=== Task item ===
Return each line below holding the string "screenshot".

=== Data records ===

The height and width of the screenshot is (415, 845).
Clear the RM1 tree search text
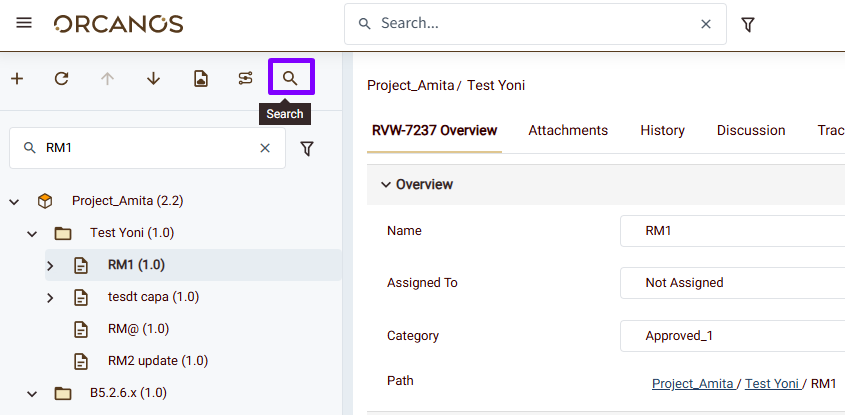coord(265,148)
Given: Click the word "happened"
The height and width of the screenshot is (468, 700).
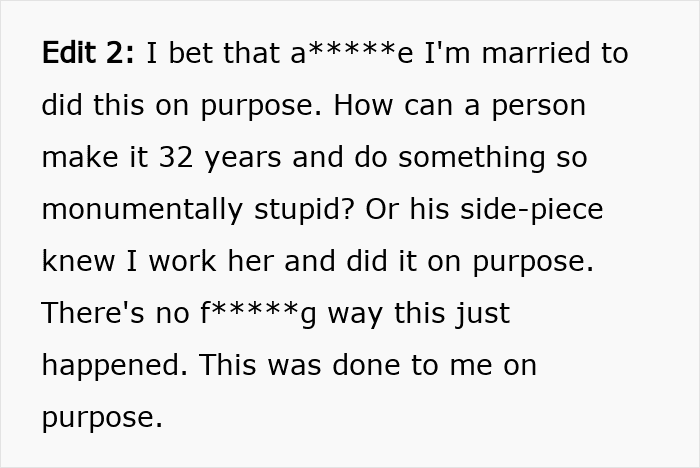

=== Reply ===
The height and width of the screenshot is (415, 845).
The height and width of the screenshot is (468, 700).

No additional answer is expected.